___ Material provided ___

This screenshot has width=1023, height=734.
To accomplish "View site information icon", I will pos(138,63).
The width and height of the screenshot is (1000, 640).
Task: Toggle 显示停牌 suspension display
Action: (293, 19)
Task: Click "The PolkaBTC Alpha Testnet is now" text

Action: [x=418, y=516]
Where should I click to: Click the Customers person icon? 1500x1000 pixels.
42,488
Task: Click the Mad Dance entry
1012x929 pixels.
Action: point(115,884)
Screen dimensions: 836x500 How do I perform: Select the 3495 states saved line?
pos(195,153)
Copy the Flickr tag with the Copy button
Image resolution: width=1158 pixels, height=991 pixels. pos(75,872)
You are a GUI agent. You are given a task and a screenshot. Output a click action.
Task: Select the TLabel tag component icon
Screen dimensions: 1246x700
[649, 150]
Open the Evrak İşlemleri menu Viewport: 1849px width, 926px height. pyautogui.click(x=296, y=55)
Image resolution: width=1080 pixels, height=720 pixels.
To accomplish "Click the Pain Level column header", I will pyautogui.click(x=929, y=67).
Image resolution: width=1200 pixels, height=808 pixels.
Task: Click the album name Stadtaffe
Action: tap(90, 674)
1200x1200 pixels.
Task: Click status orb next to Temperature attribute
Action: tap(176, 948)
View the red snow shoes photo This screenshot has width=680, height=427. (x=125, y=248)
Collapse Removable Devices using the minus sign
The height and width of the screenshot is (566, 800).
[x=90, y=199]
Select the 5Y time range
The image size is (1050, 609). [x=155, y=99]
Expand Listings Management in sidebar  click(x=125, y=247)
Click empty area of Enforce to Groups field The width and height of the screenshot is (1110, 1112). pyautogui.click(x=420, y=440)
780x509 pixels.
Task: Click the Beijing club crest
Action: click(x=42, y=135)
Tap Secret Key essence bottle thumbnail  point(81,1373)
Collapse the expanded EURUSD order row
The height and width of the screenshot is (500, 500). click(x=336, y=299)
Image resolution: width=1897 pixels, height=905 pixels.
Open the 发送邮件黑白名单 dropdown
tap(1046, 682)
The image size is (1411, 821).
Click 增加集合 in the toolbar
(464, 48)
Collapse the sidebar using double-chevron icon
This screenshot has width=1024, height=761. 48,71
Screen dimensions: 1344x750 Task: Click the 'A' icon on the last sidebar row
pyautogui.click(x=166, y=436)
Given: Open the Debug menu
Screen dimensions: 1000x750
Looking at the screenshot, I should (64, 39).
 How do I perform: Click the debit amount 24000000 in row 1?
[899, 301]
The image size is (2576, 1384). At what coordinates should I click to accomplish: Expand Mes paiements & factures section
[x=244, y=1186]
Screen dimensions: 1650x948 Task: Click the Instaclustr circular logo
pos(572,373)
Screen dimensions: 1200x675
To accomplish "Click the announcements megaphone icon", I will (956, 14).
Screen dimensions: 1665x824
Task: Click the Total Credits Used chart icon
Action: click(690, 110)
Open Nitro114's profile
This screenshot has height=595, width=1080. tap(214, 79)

___

(Work to complete) From the entries above, extract every line where the word "menu" appears.

(Reply to the task)
Open the Evrak İşlemleri menu Viewport: 1849px width, 926px height. pyautogui.click(x=296, y=55)
Given: Open the Debug menu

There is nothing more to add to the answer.